Scott Solter Plays Pattern Is Movement: Canonic
Hometapes

Canonic is the kind of release that immediately splits its listeners into two camps: those familiar with the album on which it's based, and those who aren't. Full disclosure: I'm one of the latter—clearly my loss—so I can only imagine the degree to which Canonic differs from Pattern Is Movement's 2005 Stowaway and therefore won't hazard a guess as to how the discs compare. The back-story? After engineer/producer Scott Solter constructed Stowaway in accordance with the group's wishes, Pattern Is Movement (Andrew Thiboldeaux, Corey Duncan, Dan McLain, Chris Ward) handed the tapes back a year later with the idea that Solter could do with them as he pleased (hence the unwieldy mouthful ‘Scott Solter Plays Pattern Is Movement'). The producer tore the tracks apart (“obliterated them” is PIM's own description) and re-assembled them in radically altered form (tellingly, the liner notes credit Solter with ‘machines, razor, tape'), with the result an all-analogue re-invention generated with nothing new added to the original source material.

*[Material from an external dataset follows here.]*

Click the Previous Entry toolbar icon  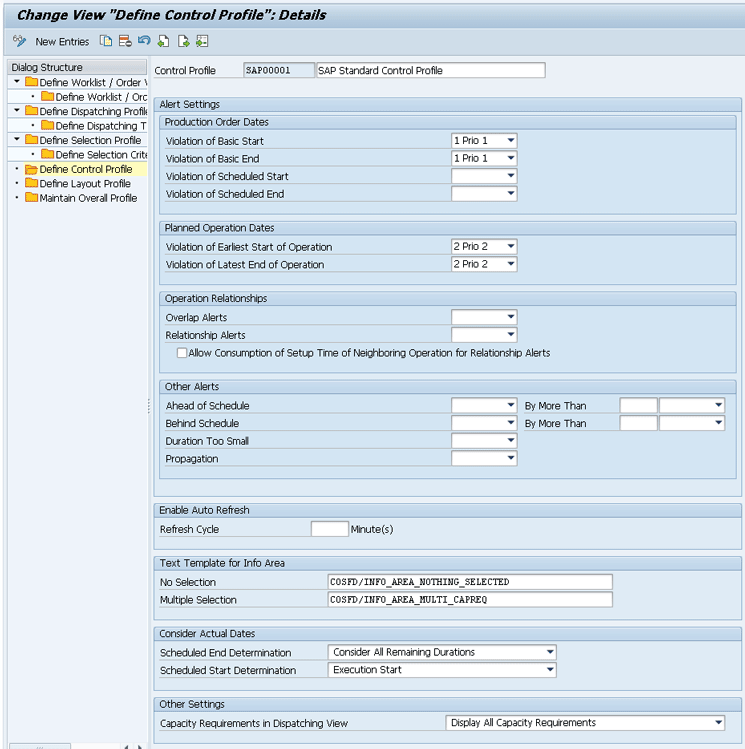point(164,41)
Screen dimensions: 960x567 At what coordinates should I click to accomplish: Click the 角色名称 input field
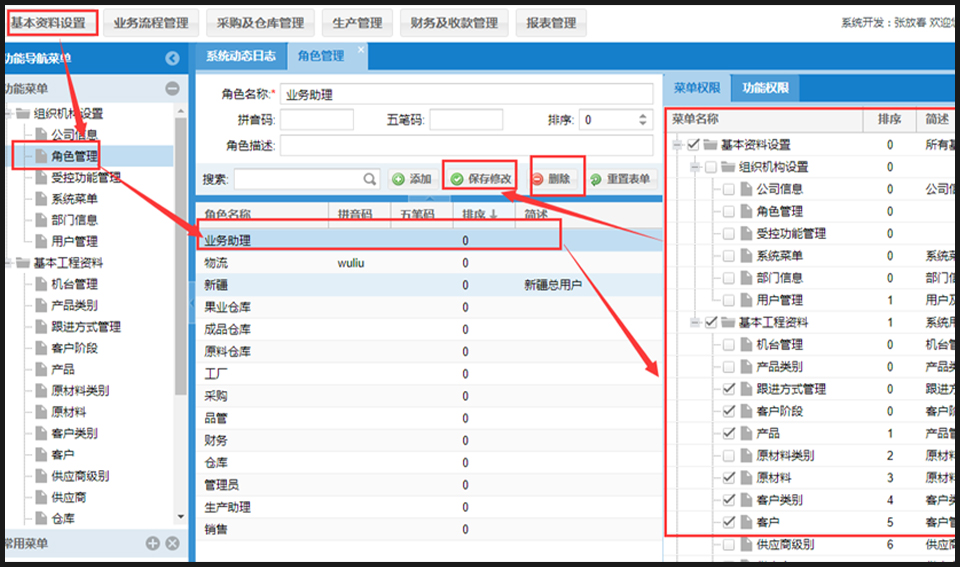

Solter turns dubmeister here—scratching, elongating, echoing, and shredding the sounds. A vocal appears now and then but essentially the material's stretched into heavily abstracted hip-hop and mutant dub instrumentals. “Blanched and Threshed” starts the disc off strongly with a simple theme that burns itself into your skull, especially when chanted by an a cappella Thiboldeaux choir (“I love it when you come in / Standing naked in the door”). Like a Wagnerian leitmotif, the theme re-appears as a newly-mangled stutter in “Abrade the Beat” while the vocal choir also pushes its way into “In Glasstone.” Also memorable is “Witkin Dub” which owes as much to Led Zeppelin as King Crimson with its lumbering bass-drums groove invoking “Kashmir” during the tune's heaviest moments. (And can we take a moment to applaud Sedaqa Publishing and Design Group and Stumptown Printers for the distinctive packaging?)